E dove finiranno questi miliardi? Ma nell’Intelligenza Artificiale, ovviamente. Perché se non butti soldi in AI nel 2025, stai praticamente ammettendo di essere un fossile digitale. AWS, la gallina dalle uova d’oro di Amazon, sarà la principale beneficiaria di questa pioggia di denaro.

Se qualcuno aveva ancora l’illusione che il successo dei cinesi di DeepSeek nello sviluppo di modelli AI low-cost potesse indurre le big tech americane a tirare i remi in barca sugli investimenti, è ora di svegliarsi. Quando gli hanno chiesto di DeepSeek, Jassy ha riciclato la stessa identica risposta data pochi giorni fa dai suoi colleghi di Microsoft e Google, Satya Nadella e Sundar Pichai. Il concetto? Se la tecnologia diventa più economica, non è che si spende di meno, si trova solo una scusa migliore per spendere di più.

“Le aziende spenderanno meno per unità di infrastruttura… ma poi si entusiasmeranno per tutto ciò che potranno costruire e finiranno per spendere molto di più in totale”, ha detto Jassy. Traduzione: vendiamo il sogno dell’AI e loro continueranno a buttarci dentro soldi. Un pensiero che Pichai ha già messo in chiaro: chi investe oggi avrà la capacità di “cogliere il momento”. Un mantra che suona più come un invito a una scommessa alla roulette che a una strategia aziendale.

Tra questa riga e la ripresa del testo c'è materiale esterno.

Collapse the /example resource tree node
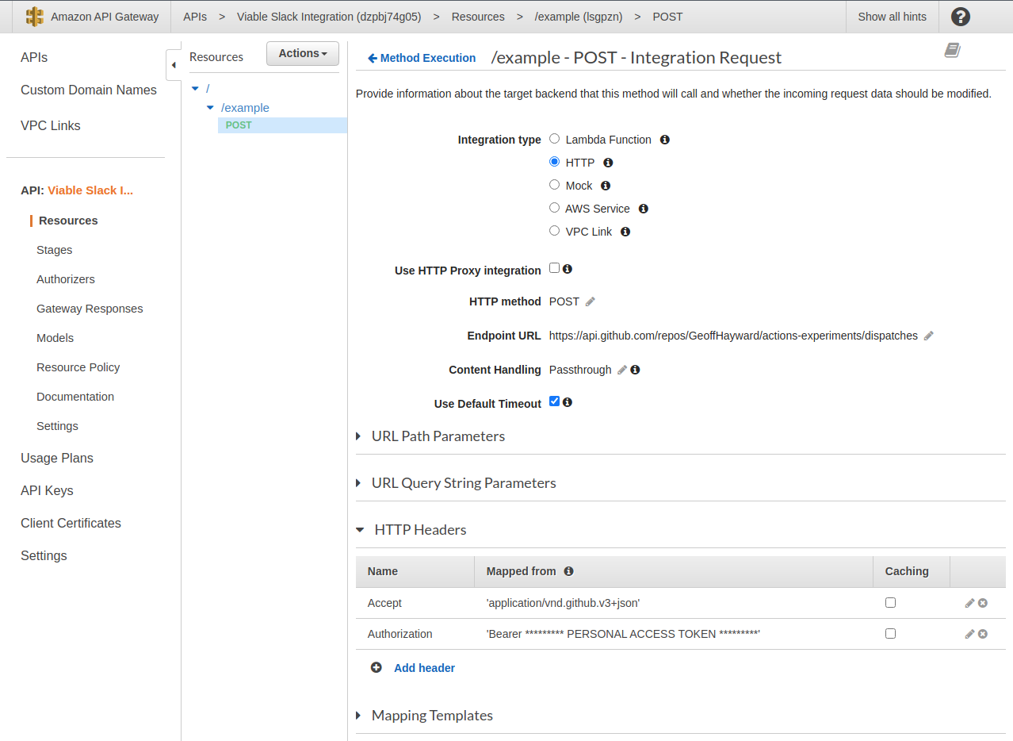This screenshot has width=1013, height=741. [x=209, y=107]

Ovviamente, questa strana sincronia tra le big tech nel giustificare la loro ubriacatura di investimenti alimenterà le teorie di quelli come Lina Khan, l’ex presidente della Federal Trade Commission, convinta che queste aziende non competano affatto, ma si muovano come un cartello perfettamente coordinato. Ed è difficile darle torto. Ma d’altra parte, nessun CEO vuole essere ricordato come quello che ha lesinato sugli investimenti proprio quando l’AI stava per esplodere. Meglio rischiare di esagerare che essere tagliati fuori.

Mentre il mondo degli affari si strappa i capelli per la prospettiva di nuove tariffe commerciali made in Trump, Amazon se ne sta beatamente impassibile. Parliamo di un’azienda che fa miliardi vendendo prodotti cinesi agli americani. Dovrebbe essere in preda al panico, giusto? E invece, nel corso della call sugli utili del quarto trimestre, nessuno ha nemmeno menzionato la parola “tariffe”.

Gli analisti, che evidentemente sanno già che è inutile agitarsi, si sono concentrati su temi più glamour: investimenti in AI, sviluppi nella robotica, logistica con UPS. Perché preoccuparsi delle tariffe, quando a pagarle saranno i venditori terzi? Ormai il 62% delle unità vendute su Amazon proviene da commercianti esterni. Se i dazi colpiscono, saranno loro a soffrirne. Amazon? Si limiterà a trasferire il costo sugli acquirenti, con qualche ritocco ai prezzi e un bel sorriso aziendale.

Walmart e Target, che devono gestire direttamente il loro inventario, si preparano a ricevere la mazzata. Amazon? Può tranquillamente restare a guardare dal suo trono, mentre tutti gli altri combattono con il problema. Perché alla fine, nel gioco del capitalismo, c’è sempre qualcuno che paga il conto. E Amazon si assicura che non sia mai lei.